**Action item:** Here are some records. Print all of them exactly.

Collected data entries:
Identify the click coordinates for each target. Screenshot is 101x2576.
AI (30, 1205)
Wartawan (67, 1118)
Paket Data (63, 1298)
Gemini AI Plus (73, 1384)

**Response for this exercise:**
Identify the click coordinates for each target. Screenshot is 101x2576.
AI (30, 1205)
Wartawan (67, 1118)
Paket Data (63, 1298)
Gemini AI Plus (73, 1384)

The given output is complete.